Joint entropy H(X,Y) measures the total uncertainty in a pair of random variables considered together. Conditional entropy H(Y|X) measures the remaining uncertainty in Y after observing X — how much new information Y provides beyond what X already told you. The chain rule H(X,Y) = H(X) + H(Y|X) decomposes joint uncertainty into what X reveals plus what remains. Conditioning never increases entropy on average: H(Y|X) <= H(Y), with equality only when X and Y are independent. These quantities form the algebraic backbone of information theory.
Shannon entropy measures the uncertainty in a single random variable. When you have two variables X and Y, you often want to know: how much total uncertainty is there, and how does knowing one reduce your uncertainty about the other? Joint and conditional entropy answer these questions precisely.

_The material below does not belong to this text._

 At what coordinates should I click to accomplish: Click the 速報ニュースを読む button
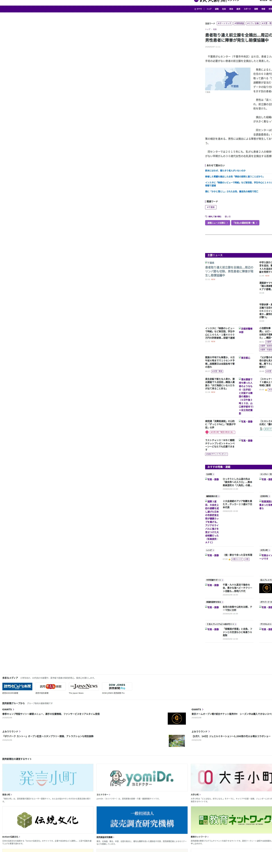(217, 223)
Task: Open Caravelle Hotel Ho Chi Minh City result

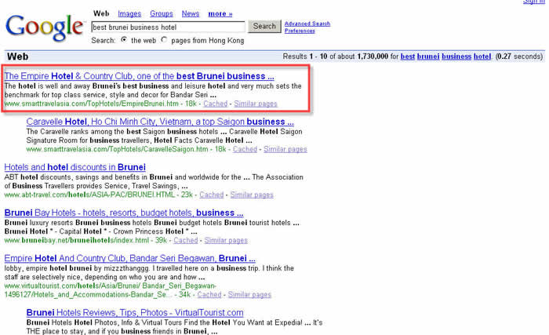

Joint entropy H(X,Y) = -sum over all (x,y) of p(x,y) log p(x,y) is simply Shannon entropy applied to the pair (X,Y) treated as a single random variable over the product space. It measures the total bits needed to describe both variables together. If X and Y are independent, H(X,Y) = H(X) + H(Y) — the total uncertainty is the sum of the individual uncertainties. If they are dependent, H(X,Y) < H(X) + H(Y) because some information is shared.
Conditional entropy H(Y|X) = sum over x of p(x) * H(Y|X=x) is the average remaining uncertainty in Y after learning X. For each specific value x, H(Y|X=x) measures the entropy of Y's conditional distribution given X=x; the conditional entropy averages this over all values of X. If X completely determines Y (like knowing a student's exam answers determines their score), then H(Y|X) = 0. If X tells you nothing about Y (independence), then H(Y|X) = H(Y).
The chain rule connects these: H(X,Y) = H(X) + H(Y|X). The total uncertainty in (X,Y) equals the uncertainty in X plus whatever uncertainty remains in Y after X is known. This can be chained: H(X,Y,Z) = H(X) + H(Y|X) + H(Z|X,Y). A fundamental inequality — often called "information never hurts" — states that H(Y|X) <= H(Y): on average, knowing more cannot increase your uncertainty. The gap H(Y) - H(Y|X) is the mutual information I(X;Y), which measures how much X tells you about Y. These three quantities — joint entropy, conditional entropy, and the chain rule — form the algebraic foundation on which the rest of information theory is built.